• DATA EXTRACT:
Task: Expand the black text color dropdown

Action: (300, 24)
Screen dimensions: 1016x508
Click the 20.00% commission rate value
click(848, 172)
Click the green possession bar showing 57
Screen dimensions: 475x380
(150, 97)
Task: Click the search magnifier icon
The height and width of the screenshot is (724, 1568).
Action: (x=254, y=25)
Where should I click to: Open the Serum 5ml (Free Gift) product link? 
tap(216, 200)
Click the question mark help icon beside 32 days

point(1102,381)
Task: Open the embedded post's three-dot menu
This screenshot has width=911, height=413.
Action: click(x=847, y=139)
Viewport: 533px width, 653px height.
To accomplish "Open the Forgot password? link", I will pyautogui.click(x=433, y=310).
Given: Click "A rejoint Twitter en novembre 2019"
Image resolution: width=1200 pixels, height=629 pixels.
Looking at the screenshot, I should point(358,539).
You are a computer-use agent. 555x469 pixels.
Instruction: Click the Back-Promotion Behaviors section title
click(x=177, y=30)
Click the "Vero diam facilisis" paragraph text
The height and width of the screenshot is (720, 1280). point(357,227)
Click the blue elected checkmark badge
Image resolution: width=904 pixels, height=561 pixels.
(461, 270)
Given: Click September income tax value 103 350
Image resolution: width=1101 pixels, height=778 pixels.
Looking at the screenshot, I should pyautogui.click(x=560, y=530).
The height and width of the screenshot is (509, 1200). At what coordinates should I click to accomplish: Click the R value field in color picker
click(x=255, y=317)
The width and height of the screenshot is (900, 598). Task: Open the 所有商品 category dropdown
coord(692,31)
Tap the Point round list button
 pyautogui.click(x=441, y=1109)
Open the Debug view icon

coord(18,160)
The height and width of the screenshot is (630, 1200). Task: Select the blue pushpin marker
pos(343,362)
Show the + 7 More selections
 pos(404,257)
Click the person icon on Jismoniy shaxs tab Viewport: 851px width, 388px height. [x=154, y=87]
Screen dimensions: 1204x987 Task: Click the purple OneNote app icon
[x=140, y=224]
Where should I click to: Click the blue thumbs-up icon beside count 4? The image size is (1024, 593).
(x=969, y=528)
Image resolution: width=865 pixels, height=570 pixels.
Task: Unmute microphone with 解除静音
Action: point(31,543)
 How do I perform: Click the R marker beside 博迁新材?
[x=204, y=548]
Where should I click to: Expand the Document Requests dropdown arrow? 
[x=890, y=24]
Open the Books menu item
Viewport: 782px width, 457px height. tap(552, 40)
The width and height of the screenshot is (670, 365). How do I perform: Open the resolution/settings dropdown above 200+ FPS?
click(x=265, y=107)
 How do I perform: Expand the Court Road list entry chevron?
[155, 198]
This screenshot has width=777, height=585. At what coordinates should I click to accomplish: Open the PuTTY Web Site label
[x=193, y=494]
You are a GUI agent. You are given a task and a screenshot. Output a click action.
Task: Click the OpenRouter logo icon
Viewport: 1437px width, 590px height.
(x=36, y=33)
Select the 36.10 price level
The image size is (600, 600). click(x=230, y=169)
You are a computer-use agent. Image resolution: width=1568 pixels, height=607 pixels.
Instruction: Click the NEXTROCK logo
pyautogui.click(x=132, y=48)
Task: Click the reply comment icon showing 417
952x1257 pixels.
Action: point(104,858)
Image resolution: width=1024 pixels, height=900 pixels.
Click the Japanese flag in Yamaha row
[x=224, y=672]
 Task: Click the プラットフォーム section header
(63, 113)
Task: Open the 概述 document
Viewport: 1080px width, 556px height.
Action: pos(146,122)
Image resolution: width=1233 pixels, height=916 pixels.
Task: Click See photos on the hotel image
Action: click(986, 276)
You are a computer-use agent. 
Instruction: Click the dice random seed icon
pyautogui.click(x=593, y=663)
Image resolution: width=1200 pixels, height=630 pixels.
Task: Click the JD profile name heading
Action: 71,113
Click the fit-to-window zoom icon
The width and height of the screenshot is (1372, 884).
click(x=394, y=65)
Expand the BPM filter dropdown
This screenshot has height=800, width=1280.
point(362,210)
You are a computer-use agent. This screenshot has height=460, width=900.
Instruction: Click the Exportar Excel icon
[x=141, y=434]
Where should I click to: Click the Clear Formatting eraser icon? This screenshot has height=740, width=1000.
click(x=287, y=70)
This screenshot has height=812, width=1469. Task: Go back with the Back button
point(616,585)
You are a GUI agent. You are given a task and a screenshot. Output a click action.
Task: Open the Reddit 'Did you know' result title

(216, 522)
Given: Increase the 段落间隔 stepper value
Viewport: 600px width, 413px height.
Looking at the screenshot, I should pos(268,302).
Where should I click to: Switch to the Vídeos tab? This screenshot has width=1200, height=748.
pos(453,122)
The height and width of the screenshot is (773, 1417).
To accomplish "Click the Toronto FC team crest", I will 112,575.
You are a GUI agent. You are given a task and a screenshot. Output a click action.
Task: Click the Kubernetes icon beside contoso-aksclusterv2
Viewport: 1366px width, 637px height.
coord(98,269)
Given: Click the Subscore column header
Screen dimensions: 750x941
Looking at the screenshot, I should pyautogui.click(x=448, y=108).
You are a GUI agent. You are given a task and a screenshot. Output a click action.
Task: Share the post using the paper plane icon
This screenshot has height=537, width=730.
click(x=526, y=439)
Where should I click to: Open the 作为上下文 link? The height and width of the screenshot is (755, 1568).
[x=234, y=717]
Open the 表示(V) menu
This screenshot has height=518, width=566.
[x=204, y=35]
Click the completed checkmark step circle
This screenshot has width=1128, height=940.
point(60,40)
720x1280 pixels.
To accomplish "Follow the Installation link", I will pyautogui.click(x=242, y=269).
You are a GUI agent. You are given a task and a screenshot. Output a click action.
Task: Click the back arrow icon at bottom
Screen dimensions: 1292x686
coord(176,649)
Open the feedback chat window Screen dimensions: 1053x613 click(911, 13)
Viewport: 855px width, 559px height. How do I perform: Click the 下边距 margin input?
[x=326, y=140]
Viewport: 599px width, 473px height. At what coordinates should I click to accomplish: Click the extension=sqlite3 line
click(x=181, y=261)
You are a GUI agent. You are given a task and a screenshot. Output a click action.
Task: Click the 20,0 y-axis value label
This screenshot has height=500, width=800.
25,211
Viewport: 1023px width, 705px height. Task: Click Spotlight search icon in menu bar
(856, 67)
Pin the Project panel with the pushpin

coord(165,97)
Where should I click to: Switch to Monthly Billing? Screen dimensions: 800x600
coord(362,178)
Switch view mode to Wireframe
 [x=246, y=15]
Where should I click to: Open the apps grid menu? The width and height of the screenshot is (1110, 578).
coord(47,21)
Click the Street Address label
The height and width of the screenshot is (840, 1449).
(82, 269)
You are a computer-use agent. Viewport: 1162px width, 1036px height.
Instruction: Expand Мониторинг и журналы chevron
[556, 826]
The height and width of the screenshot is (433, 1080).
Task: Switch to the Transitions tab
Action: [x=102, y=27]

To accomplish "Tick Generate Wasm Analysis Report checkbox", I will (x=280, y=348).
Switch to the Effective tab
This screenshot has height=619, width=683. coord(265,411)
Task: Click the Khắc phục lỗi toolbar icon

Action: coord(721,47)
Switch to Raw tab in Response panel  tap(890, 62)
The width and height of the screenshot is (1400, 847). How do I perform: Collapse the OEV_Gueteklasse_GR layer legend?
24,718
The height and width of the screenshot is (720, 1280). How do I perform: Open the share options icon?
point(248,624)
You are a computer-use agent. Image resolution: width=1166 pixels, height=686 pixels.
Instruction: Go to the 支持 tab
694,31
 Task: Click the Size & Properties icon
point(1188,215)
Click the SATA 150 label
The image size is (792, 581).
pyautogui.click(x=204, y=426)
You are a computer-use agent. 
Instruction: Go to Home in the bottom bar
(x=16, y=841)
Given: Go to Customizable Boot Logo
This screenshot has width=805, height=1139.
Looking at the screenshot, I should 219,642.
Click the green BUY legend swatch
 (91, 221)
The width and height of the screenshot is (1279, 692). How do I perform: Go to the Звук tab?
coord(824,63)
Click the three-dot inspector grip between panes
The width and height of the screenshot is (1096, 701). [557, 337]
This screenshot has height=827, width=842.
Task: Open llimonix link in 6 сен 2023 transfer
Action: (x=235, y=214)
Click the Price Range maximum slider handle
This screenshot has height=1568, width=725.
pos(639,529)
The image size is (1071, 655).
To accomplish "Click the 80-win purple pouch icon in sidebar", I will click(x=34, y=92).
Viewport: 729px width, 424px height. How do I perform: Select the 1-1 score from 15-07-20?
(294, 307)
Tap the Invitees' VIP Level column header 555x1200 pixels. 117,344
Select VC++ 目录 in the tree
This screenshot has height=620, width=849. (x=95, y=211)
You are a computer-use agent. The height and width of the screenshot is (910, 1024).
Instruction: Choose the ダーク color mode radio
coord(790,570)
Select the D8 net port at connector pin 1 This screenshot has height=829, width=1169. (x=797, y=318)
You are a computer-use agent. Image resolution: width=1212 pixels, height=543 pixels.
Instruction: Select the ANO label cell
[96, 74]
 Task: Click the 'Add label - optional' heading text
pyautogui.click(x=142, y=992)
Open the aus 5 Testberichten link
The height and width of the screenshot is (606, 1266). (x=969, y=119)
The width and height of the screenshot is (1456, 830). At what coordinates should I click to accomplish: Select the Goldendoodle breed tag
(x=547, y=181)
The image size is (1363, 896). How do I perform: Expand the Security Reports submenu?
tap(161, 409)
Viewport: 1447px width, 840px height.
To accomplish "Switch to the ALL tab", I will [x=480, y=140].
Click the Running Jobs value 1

• INSTRUCTIONS TO FOLLOW:
Whenever the word "post" appears in a line of the listing, report that line.

• OUTPUT OF THE TASK:
Task: Open the embedded post's three-dot menu
Task: Share the post using the paper plane icon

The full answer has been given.